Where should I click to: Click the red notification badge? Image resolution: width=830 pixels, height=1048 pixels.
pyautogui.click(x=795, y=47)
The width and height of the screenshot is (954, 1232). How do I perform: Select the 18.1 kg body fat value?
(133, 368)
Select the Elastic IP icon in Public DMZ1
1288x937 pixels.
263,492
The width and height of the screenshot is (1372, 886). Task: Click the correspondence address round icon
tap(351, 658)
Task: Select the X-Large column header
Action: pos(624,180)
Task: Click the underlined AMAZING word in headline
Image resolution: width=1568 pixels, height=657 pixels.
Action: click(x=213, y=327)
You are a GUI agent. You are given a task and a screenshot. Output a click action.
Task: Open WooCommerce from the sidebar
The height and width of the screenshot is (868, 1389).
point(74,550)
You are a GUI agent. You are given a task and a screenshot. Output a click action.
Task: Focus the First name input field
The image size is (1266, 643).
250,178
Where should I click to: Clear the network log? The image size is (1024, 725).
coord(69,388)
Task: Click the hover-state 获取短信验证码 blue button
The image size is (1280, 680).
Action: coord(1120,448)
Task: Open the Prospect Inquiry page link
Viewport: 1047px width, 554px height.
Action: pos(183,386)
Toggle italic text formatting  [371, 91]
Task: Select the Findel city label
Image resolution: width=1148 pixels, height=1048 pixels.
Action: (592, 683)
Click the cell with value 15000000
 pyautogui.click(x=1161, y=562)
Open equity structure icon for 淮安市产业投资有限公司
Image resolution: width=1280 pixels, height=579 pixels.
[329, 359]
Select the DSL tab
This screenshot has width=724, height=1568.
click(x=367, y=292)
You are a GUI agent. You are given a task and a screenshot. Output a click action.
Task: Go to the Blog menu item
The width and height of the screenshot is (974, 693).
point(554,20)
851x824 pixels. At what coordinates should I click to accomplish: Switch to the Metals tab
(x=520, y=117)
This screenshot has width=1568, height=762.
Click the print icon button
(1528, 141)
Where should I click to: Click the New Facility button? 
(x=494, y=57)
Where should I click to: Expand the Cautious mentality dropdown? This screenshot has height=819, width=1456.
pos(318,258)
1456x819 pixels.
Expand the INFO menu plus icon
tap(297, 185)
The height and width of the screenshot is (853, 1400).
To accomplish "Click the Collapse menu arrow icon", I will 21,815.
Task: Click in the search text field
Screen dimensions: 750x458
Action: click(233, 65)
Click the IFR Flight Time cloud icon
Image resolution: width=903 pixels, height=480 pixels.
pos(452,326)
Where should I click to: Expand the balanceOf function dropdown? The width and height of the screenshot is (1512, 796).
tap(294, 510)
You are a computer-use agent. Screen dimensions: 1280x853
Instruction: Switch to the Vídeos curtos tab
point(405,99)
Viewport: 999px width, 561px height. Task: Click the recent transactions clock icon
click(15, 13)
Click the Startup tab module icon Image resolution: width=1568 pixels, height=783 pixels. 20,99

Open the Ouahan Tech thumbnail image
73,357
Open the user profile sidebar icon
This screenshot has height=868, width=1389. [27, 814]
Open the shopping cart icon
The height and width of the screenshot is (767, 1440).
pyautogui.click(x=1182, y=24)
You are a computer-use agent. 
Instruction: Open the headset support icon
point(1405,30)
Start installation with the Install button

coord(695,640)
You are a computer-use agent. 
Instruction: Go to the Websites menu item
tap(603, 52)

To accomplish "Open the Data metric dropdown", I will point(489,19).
== == ==
_Description of the task_
Reproduce the material without changes, from the line containing "Select the Elastic IP icon in Public DMZ1" up to and including the line containing "Action: pos(624,180)".

_Task response_
Select the Elastic IP icon in Public DMZ1
1288x937 pixels.
263,492
The width and height of the screenshot is (1372, 886). Task: Click the correspondence address round icon
tap(351, 658)
Task: Select the X-Large column header
Action: pos(624,180)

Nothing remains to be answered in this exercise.